问题
I have a lot of music and i want to rank them from least favorite to favorite (this will take many days). I would like to compare two music files at a time (2-way comparison). I saw some questions on algorithms with the fewest comparisons. But the catch is that (since it's a long process) i want to add new music to the collection and in that case i don't want to start over sorting everything (thus creating a lot more comparison steps).
Which algorithm has the least amount of comparisons while still allowing new elements to be added which need to be compared too?
I'm not interested in least amount of comparisons for just a few items. Let's say 1000 items minimum.
Bonus if the algorithm supports N-way comparison (where N > 2) in case i would like to compare pictures instead.
EDIT: comparing two songs are a manual process by listening to them (thus slowly), the sorting algorithm is needed to rank them in the fewest amount of comparisons
回答1:
A non-comparative sorting algorithm, like radix sort, can sort data with 0 comparisons! These are not as generic as comparative sorting algorithms like merge or insertion sort, but can get far better runtime if your data meets the necessary requirements.

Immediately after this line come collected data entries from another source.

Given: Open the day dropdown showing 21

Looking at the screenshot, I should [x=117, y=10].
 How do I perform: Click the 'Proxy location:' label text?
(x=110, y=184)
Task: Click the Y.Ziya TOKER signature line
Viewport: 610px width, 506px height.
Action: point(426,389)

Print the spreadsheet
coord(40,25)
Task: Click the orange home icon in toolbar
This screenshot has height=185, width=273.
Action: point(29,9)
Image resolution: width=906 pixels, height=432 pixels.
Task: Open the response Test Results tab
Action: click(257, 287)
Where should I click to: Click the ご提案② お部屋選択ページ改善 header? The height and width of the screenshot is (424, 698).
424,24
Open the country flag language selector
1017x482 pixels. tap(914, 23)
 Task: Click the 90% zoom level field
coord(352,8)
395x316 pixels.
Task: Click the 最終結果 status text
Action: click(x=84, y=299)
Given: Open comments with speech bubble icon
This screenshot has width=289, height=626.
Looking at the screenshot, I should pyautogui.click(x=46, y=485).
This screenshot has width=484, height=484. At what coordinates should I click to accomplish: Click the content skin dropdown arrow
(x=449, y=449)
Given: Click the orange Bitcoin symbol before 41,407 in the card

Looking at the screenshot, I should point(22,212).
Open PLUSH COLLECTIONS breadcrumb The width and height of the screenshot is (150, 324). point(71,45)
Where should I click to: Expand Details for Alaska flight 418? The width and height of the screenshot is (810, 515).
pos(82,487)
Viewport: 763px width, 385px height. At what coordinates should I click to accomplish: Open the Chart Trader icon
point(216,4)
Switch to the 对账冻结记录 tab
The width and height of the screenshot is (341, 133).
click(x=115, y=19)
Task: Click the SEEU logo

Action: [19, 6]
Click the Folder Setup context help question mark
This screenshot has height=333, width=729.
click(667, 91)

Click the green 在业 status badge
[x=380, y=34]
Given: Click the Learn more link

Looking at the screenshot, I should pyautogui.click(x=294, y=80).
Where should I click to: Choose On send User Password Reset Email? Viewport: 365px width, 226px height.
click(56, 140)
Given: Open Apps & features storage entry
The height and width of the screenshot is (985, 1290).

Essentially, if you have knowledge about the distribution of your data, you can sort faster than O(n log n). For instance, if you are sorting n numbers, and know that they are integers between 1 and N, you can use counting sort to sort them in O(n + N). You can iteratively add elements for O(1) as well.
Applying this to your problem of ranking music is more challenging (songs are not integers), but you can you do a variation of bucket sort where you first bin your music into, say, 10% "tiers": top 0-10%, 10-20%, 20-30%, ..., 90-100% (i.e., the bottom). Then you can either recursively apply bucket sort to those (top 0-1%, 1-2%, etc.) or apply standard sorting algorithms. Eventually, you'll need to do a standard comparison sort. This approach, compared with only using comparison sort, will reduce the number of comparisons by a factor of log(n)/log(n/B), where B is the number of buckets. For 100 buckets and 10000 songs, this is a factor of 2 reduction.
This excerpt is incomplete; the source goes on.